→ **Data provided**:
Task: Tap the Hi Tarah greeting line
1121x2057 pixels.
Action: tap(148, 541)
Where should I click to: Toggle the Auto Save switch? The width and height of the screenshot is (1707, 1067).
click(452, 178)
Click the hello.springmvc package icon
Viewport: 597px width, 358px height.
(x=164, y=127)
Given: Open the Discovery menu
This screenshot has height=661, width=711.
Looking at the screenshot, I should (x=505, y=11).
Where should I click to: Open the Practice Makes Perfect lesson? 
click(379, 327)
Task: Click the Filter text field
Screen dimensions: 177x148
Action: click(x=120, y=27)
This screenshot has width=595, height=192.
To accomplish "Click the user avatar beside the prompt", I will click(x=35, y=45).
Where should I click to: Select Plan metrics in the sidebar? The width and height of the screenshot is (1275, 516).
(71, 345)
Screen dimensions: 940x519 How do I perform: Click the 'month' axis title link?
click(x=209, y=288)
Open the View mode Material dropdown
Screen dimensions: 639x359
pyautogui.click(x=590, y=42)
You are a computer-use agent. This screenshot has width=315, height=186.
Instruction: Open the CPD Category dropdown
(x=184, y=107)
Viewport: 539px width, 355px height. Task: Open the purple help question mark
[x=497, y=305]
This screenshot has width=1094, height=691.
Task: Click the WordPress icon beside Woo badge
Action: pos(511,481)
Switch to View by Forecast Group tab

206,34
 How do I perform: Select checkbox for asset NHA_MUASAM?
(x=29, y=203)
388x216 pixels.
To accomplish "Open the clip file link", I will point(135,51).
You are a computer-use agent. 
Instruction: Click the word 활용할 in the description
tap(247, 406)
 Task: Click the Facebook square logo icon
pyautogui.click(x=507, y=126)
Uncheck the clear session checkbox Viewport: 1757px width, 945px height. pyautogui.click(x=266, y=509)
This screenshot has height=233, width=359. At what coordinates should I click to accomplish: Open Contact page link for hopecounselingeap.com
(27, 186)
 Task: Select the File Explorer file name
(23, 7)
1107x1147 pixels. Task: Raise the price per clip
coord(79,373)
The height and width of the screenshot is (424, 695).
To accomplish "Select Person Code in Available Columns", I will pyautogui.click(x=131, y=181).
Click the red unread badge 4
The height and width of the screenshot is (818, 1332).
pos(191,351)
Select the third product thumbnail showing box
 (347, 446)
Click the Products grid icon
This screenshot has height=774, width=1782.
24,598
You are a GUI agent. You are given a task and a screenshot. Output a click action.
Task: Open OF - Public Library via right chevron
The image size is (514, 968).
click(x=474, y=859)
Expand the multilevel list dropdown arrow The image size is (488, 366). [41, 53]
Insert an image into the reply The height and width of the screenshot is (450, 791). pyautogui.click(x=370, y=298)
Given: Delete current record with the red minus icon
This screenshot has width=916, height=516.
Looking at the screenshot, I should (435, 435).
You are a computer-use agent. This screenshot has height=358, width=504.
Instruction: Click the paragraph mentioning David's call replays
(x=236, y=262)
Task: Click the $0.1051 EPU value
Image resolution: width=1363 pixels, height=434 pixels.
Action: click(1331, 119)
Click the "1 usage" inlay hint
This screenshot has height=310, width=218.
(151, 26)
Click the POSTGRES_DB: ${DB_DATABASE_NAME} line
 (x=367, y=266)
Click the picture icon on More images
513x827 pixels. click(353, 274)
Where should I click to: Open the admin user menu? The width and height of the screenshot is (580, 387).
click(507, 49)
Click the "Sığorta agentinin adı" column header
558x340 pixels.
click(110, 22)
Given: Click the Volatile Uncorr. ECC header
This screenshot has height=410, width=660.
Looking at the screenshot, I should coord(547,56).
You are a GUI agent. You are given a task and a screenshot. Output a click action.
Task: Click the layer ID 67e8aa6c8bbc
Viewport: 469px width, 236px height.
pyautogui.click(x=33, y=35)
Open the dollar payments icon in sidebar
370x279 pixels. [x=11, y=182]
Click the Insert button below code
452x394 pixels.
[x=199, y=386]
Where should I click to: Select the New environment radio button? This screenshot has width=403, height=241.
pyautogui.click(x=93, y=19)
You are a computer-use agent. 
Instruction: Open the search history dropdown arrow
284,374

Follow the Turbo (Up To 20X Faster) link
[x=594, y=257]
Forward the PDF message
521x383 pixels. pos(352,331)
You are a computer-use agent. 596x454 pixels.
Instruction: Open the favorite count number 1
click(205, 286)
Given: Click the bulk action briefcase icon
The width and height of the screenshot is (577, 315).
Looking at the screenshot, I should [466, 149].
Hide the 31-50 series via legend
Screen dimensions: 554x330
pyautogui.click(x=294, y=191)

→ **Goal of the exercise**:
If a line of the data holds the string "computer", count it. Then state the total and nothing more.

→ **Solution**:
5